- **Material supplied**
<<<<

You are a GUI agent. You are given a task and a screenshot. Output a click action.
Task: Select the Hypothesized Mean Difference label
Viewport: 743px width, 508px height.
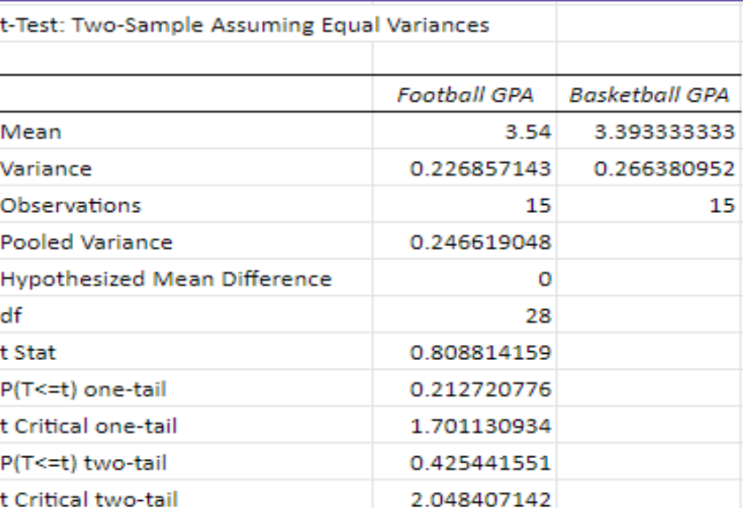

>>>>
<<<<

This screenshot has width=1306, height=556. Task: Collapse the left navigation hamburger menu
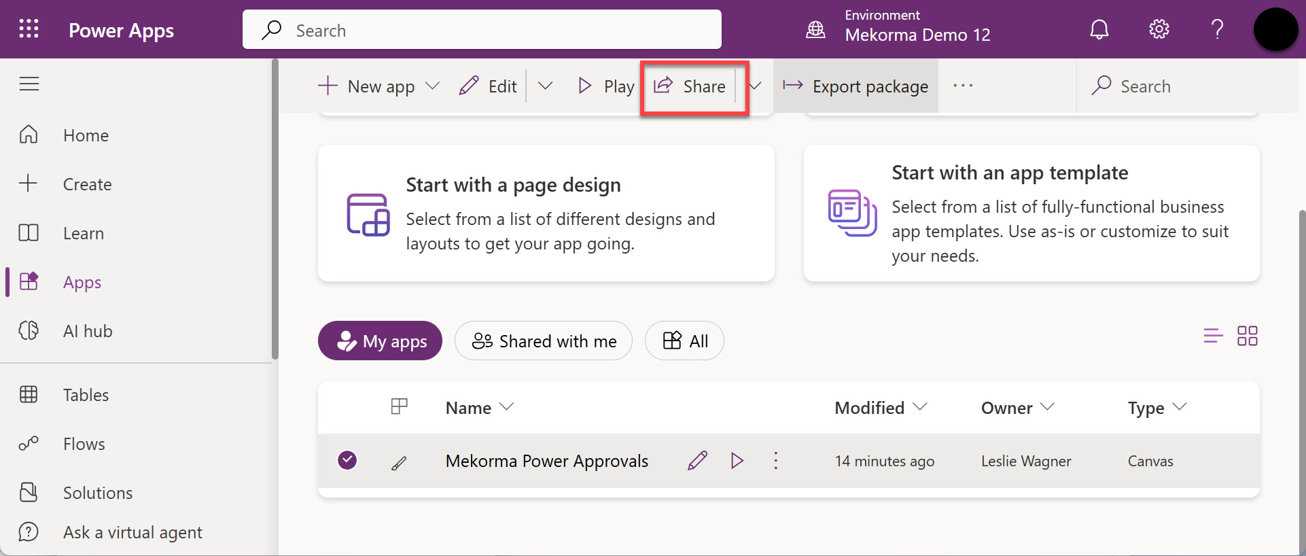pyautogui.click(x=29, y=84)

>>>>

Arrange the listing lines starting at the one containing "You are a GUI" and ending at the one containing "Viewport: 743px width, 508px height." as a numbered list, leaving out blank lines.

- **Answer for this exercise**
1. You are a GUI agent. You are given a task and a screenshot. Output a click action.
2. Task: Select the Hypothesized Mean Difference label
3. Viewport: 743px width, 508px height.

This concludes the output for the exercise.